Figure 5. Ly108 recruits SHP-1 to the T:B immunological synapse.

(a) Activated WT and Sh2d1a^−/− AND TCR transgenic (PCC-specific) CD4⁺ T cells were lysed without stimulation or post-incubation with LPS-activated B cells that were untreated or pulsed with PCC peptide. Lysates were immunoprecipated for Ly108 and blotted for SHP-1 and Ly108. Total cell lysates (TCL) were examined for pERK activation and total ERK protein levels. NP = no peptide. (b-d) WT, Sh2d1a^−/−, and Slamf6^−/− Sh2d1a^−/− SM CD4⁺ T cell conjugates with LPS-activated B cells pulsed with cognate peptide (LCMV gp66-77) were stained with Hoechst (blue), and antibodies to CD4 (white) and SHP-1 (green). (b) Cells were examined from the side as a confocal projection in the x-y plane (top row), at 45° (middle row), and 90° (en face, bottom row) rotations in the y-z plane. (c) Representative immunofluorescence images of SHP-1 localization at the immune synapse. (d) Quantification of SHP-1 localization at the immune synapse.

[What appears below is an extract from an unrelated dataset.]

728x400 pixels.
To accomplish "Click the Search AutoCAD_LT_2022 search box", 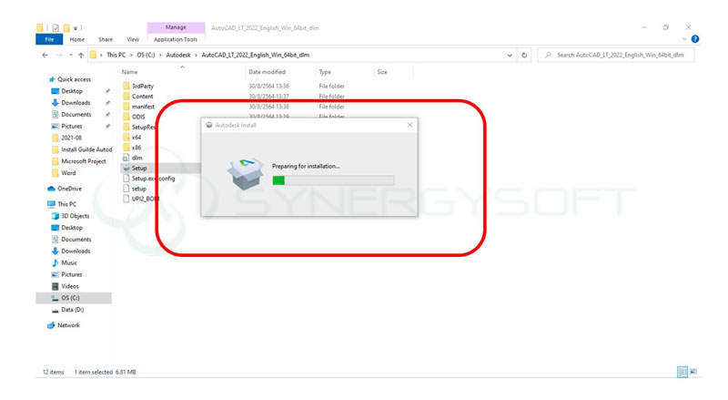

Data represent two independent experiments with over 40 conjugates scored / genotype for each experiment. (e) Activated Slamf6^−/− and Slamf6^−/−Sh2d1a^−/− SM CD4⁺ T cells expressing Ly108-GFP or Ly108-AllF-GFP (‘Ly108-AllF’) constructs were incubated with activated B cells pulsed with cognate peptide (LCMV gp66-77). Lysates were immunoprecipated for Ly108 and blotted for SHP-1 and Ly108. (f-h) Slamf6^−/− and Slamf6^−/−Sh2d1a^−/− SM CD4⁺ T cells were transfected with either Ly108-GFP (‘WTLy108’) or Ly108-AllF-GFP, and conjugated to WT B cell targets pulsed with cognate peptide (LCMV gp66-77). Cells were stained with Hoechst (blue) and antibodies against SHP-1 (red). Green is Ly108-GFP fluorescence. (f) Quantitation of SHP-1 localization at the synapse. (g) Representative immunofluorescence images of cells expressing Ly108-GFP. (h) Representative immunofluorescence images of cells expressing Ly108-AllF-GFP. Further examples are shown in Figure S4. Data for each experiment depicted is representative of two or more experiments.